Variable | First trimester | Second trimester | Third trimester | Total pregnancy |
---|---|---|---|---|
Odds ratio* | Odds ratio* | Odds ratio* | Odds ratio* | |
PM 2.5 | ||||
Q1 | 1.00 | 1.00 | 1.00 | 1.00 |
Q2 | 0.95 (0.68-1.33) | 1.06 (0.76-1.47) | 1.01 (0.73-1.38) | 0.95 (0.69-1.31) |
Q3 | 1.31 (0.92-1.88) | 1.22 (0.87-1.71) | 1.18 (0.83-1.70) | 1.20 (0.85-1.69) |
Q4 | 1.02 (0.74-1.42) | 1.51 (1.04-2.17)§ | 1.50 (1.06-2.15)§ | 1.33 (0.92-1.90) |
CO | ||||
Q1 | 1.00 | 1.00 | 1.00 | 1.00 |
Q2 | 1.02 (0.74-1.42) | 1.15 (0.83-1.60) | 1.20 (0.78-1.85) | 1.24 (0.89-1.72) |
Q3 | 1.18 (0.84-1.65) | 1.14 (0.82-1.56) | 1.29 (0.85-1.97) | 1.26 (0.89-1.80) |
Q4 | 1.25 (0.88-1.76) | 1.49 (1.03-2.14)§ | 1.45 (0.96-2.19) | 1.33 (0.93-1.90) |
§Statistically significant association in adjusted analysis.

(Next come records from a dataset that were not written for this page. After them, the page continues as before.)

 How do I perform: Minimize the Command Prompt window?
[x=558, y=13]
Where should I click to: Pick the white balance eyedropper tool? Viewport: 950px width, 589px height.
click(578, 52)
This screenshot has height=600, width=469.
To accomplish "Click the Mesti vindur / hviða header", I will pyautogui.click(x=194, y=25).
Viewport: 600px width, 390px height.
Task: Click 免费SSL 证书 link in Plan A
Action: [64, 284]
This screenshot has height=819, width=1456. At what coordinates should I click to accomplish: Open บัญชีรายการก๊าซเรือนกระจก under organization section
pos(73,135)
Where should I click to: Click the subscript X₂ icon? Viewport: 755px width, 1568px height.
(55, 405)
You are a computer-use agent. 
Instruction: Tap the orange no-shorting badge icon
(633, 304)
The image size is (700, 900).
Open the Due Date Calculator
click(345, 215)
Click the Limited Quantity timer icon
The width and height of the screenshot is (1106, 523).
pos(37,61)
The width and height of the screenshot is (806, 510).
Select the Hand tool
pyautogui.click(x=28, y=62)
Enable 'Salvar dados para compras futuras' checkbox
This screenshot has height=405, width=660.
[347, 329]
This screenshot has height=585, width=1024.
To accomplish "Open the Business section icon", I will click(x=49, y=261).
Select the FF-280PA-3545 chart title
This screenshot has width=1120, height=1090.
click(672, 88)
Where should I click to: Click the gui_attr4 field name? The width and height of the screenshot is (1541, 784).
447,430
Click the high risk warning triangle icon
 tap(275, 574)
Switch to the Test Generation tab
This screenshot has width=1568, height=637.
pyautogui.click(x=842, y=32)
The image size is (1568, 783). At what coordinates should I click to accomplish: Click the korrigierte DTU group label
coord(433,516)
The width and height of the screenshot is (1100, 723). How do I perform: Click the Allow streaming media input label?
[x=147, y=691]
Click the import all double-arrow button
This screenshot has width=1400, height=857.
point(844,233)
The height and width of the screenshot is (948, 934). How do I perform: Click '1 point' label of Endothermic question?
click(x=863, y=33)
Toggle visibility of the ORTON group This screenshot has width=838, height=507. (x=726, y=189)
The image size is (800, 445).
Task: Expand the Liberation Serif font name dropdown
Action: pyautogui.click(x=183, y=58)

*Model adjusted for newborn sex, type of delivery, number of prenatal visits, mother’s education, and age group.
Discussion
This study showed that maternal exposure to air pollution during the second and third trimesters of pregnancy was associated with LBW. In the final adjusted model for newborn sex, the number of prenatal appointments, and the mother’s education and age group, an increase in approximately 50% of LBW occurred when the fourth quartile was compared with the first quartile range of PM2.5 and CO.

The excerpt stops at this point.